# mixing the CSM+B solution



## lakerat37 (Aug 4, 2005)

I am trying to understand the instructions to mixing the CSM+B powder with water. I am trying to make a quart to last me a while. Can anyone give me the correct proportions?

I think that it is one quart of water and 2 tbls of mixture..right??


big time rookie with this fertilizer stuff!!!!

Thanks, Ken


----------



## Left C (Jun 14, 2005)

One quart of Planted CSM+B solution is a lot. Unless you use a lot of it, you shouldn't make this much at one time.

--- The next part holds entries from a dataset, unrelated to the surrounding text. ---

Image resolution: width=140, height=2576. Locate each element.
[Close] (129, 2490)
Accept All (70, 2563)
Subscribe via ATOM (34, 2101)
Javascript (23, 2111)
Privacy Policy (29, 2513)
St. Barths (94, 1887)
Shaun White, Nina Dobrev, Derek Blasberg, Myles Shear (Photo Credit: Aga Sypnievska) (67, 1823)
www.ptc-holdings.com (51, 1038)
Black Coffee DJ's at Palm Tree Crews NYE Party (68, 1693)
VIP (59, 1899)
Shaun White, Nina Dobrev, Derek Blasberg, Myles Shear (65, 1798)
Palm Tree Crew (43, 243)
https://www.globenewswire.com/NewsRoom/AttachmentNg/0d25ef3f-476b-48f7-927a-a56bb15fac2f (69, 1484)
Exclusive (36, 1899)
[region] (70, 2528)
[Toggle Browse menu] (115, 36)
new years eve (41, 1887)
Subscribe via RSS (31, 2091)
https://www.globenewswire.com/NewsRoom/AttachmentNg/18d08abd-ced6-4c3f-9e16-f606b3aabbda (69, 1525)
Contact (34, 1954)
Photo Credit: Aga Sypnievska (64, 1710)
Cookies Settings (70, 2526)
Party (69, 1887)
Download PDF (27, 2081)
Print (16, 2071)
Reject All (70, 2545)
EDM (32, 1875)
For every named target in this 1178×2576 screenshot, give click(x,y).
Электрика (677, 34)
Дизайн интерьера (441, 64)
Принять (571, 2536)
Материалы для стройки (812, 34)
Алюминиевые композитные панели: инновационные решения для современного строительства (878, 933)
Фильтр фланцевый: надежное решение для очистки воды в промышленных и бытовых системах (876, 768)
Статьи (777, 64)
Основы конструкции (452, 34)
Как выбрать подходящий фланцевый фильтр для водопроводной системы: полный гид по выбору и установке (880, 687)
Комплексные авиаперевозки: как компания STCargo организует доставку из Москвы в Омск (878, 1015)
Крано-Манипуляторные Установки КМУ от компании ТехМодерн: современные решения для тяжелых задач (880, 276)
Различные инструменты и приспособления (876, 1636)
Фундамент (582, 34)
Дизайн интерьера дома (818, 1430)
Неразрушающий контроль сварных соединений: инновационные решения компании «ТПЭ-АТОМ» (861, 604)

Greg Watson says that making 0.5 liters is too much and he recommends making smaller batches.

Here's the directions from Greg Watson's site: How To Dose Plantex CSM + B

Here's part of an email that greg sent me: "If you use the Plantex CSM+B long term, I should have sent a bag of Magnesium Sulfate (Epsom Salt) as well, but forgot &#8230; Plantex CSM+B usually does not have enough Magnesium in it for your micro-nutrient needs - so unless you have hard tap water like I do, you really need to also use an equal amount of Magnesium Sulfate when you make your own micro nutrient solution &#8230; I personally prefer to make a weaker solution than most people do (How To Dose Plantex CSM + B ).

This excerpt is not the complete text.